[Cytometry] Risk of Contamination After Sorting Bacteria

Gerald Gregori gerald.gregori at univmed.fr
Wed Nov 18 11:15:32 EST 2009

Hi Rachael,
in our core facility we are used to run bacteria on our Moflo, among 
other bugs (both prokaryotes and eukaryotes).
There is no problem with cross contamination of samples as far as you 
carefully clean the instrument.
Here is the procedure we use :
- After running a sample of bacteria we are used to backflush the  
sheath  fluid  through the sample line (20 to 30 seconds). This cleans 
most of the bugs in the line. It is incredibly  efficient.
- The major source for contamination on our Moflo, equipped with a 
manual sample station, is at the level of the valve to sart or stop the 
sample. Therefore we are used to run for few minutes a solution of 
Bleach at 10% in distilled water.
- Then we run distilled water to rinse the bleach.
I eventually decided to avoid the solution of Ethanol 70% in distilled 
water as Ethanol can be a source of Carbon for some bacteria.

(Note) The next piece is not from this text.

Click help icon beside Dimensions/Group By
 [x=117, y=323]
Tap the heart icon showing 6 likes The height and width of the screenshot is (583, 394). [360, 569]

Now, as far as E. coli is concerned, there are some strains which are 
indeed pathogens, some others are not. You have to ask your user for that.
If the strain is not a pathogen one (Classe 1) then you can run your 
sample (you just need to wear gloves, a coat, and to close the front 
door of the Moflo to keep the cells confined...particularly if you sort 
in case of aerosol formation). After the sorting or the analysis, you 
have to wash the interior of the Moflo with a solution of Ehtanol 70% 
(to clean), and then some bleach solution (10%) to sterilize, and 
eventually with distilled water to remove the bleach.

If you have to work with pathogens, it is a different story. You need to 
have a special equipment  (safety-hood, or class II lab) .

Good luck.

PS : A trick to know when you run bacteria is that in most of the cases 
the abundance is very high (10^6 to 10^9 bacteria/ml). Therefore you 
must run the sample with a pressure differential very low (.1 to .2 at 
the most). If you run too much sample at once, you send too much 
bacteria and the likelihood to have doublets or aggregates becomes higher.

Rachael Walker wrote:
> Hi Everyone,
> I have been asked if I would analyse and sort e.coli on my MoFlo 
> sorter.  I have never sorted bacteria before and am worried about 
> contaminating other mammalian cells lines that go through the machine 
> afterwards. 
> I was wondering whether other people regularly sort bacteria and 
> mammalian cells on the same machine, if they have had any contamination 
> problems and how they disinfect after sorting?  Also is there any risk 
> to my health by sorting e.coli?  Should it be counted as a Class II sort?